Nichols can be confident this is so because the grain is milled and the feed pelletised on the farm into 11 different rations for turkeys and chickens at different stages, including special rations for the for breeding chickens. The vegetarian diet gives Nichols poultry its first flavour differential from the “just fowl”.

Turkeys come from an outside hatchery, but chicks are raised by Andrew at Sisters Creek.

Nichols chickens raised in a low-intensity production, get the run of very large barns that have no partitions. In fact, they seem not to avail themselves of the space by ranging widely. Robert said Andrew once tried to demonstrate this by painting a chicken blue. But the blue chook panicked and raced madly around the barn, followed by all the others. It had to be put in “solitary confinement” until the colour faded, said Robert.
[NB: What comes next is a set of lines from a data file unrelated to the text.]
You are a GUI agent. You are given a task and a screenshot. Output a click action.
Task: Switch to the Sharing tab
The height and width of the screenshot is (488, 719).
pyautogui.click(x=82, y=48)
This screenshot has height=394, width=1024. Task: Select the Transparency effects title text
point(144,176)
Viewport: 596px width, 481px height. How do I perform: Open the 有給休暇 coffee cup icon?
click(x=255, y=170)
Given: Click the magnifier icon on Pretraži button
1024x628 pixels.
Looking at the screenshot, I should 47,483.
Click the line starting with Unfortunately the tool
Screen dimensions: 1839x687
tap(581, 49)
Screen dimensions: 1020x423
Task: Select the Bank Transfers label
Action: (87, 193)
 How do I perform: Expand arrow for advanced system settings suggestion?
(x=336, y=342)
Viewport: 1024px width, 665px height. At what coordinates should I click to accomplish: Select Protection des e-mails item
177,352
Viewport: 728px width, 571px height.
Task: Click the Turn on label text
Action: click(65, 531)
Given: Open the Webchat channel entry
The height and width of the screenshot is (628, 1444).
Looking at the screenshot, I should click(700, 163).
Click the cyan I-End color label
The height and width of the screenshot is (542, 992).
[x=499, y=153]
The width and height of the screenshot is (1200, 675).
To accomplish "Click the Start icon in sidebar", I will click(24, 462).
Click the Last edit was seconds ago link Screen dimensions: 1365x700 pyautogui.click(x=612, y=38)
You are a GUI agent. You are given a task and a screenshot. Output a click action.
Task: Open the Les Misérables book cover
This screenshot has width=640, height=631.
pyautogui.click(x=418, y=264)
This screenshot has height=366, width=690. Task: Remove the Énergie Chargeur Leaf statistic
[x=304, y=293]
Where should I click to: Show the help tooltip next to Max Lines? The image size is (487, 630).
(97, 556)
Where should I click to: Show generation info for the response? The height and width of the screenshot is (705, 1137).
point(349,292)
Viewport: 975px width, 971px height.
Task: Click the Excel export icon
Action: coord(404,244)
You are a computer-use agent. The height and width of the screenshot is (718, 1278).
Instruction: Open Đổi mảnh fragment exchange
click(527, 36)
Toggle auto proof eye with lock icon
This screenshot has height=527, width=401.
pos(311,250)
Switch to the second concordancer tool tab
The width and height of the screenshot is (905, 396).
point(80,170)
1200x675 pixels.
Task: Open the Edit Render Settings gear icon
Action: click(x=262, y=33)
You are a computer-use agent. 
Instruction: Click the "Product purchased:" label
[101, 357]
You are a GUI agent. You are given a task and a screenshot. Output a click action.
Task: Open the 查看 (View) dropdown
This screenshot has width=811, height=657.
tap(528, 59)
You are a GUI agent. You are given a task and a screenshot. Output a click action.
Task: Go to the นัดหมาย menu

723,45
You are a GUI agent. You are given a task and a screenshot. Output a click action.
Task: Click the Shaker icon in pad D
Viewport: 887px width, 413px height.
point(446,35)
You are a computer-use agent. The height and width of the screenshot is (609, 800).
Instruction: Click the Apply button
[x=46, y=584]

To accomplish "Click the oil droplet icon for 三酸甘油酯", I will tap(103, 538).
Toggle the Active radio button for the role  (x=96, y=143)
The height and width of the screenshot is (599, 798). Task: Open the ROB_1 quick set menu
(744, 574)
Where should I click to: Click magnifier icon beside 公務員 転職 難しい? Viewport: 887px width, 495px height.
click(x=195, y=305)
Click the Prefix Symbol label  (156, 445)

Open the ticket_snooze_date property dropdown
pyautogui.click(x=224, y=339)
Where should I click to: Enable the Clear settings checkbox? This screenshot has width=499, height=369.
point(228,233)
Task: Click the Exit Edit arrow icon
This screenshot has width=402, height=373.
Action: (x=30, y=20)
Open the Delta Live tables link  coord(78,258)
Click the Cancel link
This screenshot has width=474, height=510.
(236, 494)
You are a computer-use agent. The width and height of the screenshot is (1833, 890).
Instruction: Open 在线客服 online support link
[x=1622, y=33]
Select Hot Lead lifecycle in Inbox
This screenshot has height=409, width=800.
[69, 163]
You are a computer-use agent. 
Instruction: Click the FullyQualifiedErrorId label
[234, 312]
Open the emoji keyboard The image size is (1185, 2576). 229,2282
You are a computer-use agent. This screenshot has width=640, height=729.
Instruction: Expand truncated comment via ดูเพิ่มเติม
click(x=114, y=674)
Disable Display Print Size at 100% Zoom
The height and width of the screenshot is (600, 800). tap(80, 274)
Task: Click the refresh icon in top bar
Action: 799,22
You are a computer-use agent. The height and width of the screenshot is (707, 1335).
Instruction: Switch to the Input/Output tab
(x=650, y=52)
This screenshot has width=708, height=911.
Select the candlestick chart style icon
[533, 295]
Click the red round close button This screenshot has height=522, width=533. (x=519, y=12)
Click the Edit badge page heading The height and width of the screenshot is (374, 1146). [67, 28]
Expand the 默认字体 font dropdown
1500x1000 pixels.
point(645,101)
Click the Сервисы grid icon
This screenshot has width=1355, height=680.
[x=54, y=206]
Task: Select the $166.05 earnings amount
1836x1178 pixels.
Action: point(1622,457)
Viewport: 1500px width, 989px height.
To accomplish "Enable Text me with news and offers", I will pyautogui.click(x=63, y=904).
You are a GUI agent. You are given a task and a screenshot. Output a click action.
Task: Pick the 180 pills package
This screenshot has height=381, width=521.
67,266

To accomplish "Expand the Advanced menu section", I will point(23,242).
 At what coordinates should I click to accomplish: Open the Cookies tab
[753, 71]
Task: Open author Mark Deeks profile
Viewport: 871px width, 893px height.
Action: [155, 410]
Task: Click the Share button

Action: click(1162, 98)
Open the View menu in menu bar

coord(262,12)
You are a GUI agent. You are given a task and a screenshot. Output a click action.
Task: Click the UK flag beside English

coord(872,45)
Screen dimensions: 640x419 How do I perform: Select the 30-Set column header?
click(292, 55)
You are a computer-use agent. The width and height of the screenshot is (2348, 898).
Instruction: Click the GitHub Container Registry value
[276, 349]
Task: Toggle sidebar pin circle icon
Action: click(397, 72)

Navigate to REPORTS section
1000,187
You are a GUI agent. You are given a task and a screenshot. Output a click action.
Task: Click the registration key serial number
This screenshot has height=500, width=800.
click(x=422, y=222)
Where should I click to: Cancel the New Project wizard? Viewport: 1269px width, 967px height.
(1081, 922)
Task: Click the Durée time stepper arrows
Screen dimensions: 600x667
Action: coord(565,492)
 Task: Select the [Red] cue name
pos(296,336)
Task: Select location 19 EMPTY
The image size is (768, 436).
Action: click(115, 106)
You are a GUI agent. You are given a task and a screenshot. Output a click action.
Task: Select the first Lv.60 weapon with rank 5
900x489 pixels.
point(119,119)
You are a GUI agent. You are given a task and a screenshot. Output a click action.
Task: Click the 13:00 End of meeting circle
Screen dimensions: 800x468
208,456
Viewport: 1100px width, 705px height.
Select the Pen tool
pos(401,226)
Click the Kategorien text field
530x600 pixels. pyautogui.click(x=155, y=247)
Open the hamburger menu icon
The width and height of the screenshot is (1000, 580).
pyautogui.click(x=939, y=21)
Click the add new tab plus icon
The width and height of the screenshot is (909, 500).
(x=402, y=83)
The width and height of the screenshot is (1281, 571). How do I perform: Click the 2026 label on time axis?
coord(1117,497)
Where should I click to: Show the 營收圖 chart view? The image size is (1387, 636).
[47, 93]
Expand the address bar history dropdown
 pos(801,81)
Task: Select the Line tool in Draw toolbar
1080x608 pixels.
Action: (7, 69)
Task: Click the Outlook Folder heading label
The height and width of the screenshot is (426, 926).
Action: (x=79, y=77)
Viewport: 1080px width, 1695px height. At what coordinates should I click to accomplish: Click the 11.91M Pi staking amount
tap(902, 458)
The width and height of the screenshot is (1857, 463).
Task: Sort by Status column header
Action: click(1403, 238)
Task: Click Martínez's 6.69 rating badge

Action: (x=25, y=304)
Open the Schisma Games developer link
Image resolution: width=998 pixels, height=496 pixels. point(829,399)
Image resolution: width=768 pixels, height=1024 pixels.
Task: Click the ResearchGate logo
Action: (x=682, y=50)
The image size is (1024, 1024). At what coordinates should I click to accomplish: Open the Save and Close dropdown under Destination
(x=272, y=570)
The chickens took no notice of our visit, but turkeys gathered around to talk gobbledy gook. Turkeys have just enough intelligence to get themselves into trouble, but not enough to get out of it. Someone has to check on them morning and night to make sure none of the young ones has gone to sleep in the water tray or tied a dropped piece of string around its neck.

Finicky and self-destructive, turkeys are known for being difficult to grow. In all Robert’s travels and study, he has found only one other farm, in Northern Ireland, that grows both turkeys and chickens.

One of the things a cook notices the first time they bake a Nichols chicken is that a No. 12 chicken that goes into the oven comes out weighing almost 1.2kg; that when a fillet is panfried it does not release a watery “juice”.

This is because of the way chickens are cooled when they are processed. Nichols is one of very few commercial processors in Australia who do not chill the plucked birds by immersing them in cold water. Instead, Nichols chickens are cooled for two hours by jets of chilled air.

About 8% of the weight of a chicken chilled in water will be water, which comes out when the fillet hits the pan, whereas the air-chilled chicken loses about 2% of its weight during chilling and there is very little shrinkage during cooking.

And because the birds are not cooled in water, when they are frozen they do not contain the tiny icicles that break down flesh. Once they are cooked you would be hard put to distinguish a fresh from a frozen turkey or chicken.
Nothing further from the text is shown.